Optimisation are enabled for compiling and linking but there hasn't been any
profiling done yet. The binding code *shouldn't* be the bottleneck but it's
always possible that I messed up.
Error handling is nowhere near as good as it should be, though this is mostly
because Messenger itself is a bit lacking on the error handling/recovery front.

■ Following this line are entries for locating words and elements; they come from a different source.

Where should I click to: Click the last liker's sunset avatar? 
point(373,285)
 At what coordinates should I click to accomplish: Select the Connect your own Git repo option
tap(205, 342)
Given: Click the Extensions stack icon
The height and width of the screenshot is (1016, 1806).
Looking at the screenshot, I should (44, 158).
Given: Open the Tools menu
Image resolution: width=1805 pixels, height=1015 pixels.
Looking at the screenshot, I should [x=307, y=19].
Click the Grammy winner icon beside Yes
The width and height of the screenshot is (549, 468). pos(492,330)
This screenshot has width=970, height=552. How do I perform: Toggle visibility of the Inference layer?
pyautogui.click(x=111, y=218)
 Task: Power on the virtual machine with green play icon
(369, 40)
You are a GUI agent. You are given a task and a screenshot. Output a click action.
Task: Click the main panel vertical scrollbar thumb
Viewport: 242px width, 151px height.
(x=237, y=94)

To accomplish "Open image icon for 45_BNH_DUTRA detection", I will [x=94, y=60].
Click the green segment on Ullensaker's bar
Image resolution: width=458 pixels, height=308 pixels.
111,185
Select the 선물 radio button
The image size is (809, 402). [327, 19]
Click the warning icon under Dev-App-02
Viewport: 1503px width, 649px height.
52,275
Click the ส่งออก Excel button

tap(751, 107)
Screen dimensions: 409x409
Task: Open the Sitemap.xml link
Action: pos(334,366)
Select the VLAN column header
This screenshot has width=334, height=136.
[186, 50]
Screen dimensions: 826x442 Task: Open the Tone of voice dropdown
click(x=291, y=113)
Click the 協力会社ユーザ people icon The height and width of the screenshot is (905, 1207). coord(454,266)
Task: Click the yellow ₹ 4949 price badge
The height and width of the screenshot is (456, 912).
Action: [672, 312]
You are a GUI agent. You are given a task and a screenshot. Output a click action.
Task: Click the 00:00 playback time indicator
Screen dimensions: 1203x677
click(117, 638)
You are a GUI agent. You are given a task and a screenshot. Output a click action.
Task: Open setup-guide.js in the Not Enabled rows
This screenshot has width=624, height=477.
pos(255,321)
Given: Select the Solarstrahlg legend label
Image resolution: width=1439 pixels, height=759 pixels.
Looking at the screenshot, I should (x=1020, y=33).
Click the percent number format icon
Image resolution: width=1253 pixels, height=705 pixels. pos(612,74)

Although described as "Proton" this is currently a JavaScript binding for Messenger
and associated Message & Data classes. There has been some talk on the user list
of an alternative reactive API based on proton Engine. This might ultimately be
a better fit for JavaScript but it is very much in its infancy and I haven't
really looked at it yet.
proton-j seems to use hawt-dispatch, which is modelled after Grand Central
Dispatch so I need to work out what it's using it do do and whether there are
parallels in proton-c
Although the WebSocket transport uses the sub-protocol 'AMQPWSB10' as specified
in http://docs.oasis-open.org/amqp-bindmap/amqp-wsb/v1.0/amqp-wsb-v1.0.html
section 2.1 it is not technically compliant with the spec. as the AMQP data is
created by the proton-c code, which produces a data-stream for the TCP transport
whereas the WebSocket spec. seems to want to make use of the fact that WebSocket
is a frame based transport (whereas TCP is not). This is quite hard to resolve
as the binding simply sends the contents of the octet buffer created by proton
over the transport and thus to make this binding compliant with the spec. would
require a change to the underlying proton-c code! It is possible that this may be
done in future as SCTP support would require the ability to push AMQP frames too.
In the mean time fortunately the Java Broker WebSocket transport is actually
tolerant of this off-spec. behaviour. My personal view is that both approaches
should be valid and in particular using the standard TCP framing means that it
is straightforward to create WebSocket<->TCP proxies, which is useful given that
only the Java Broker currently has a native WebSocket transport.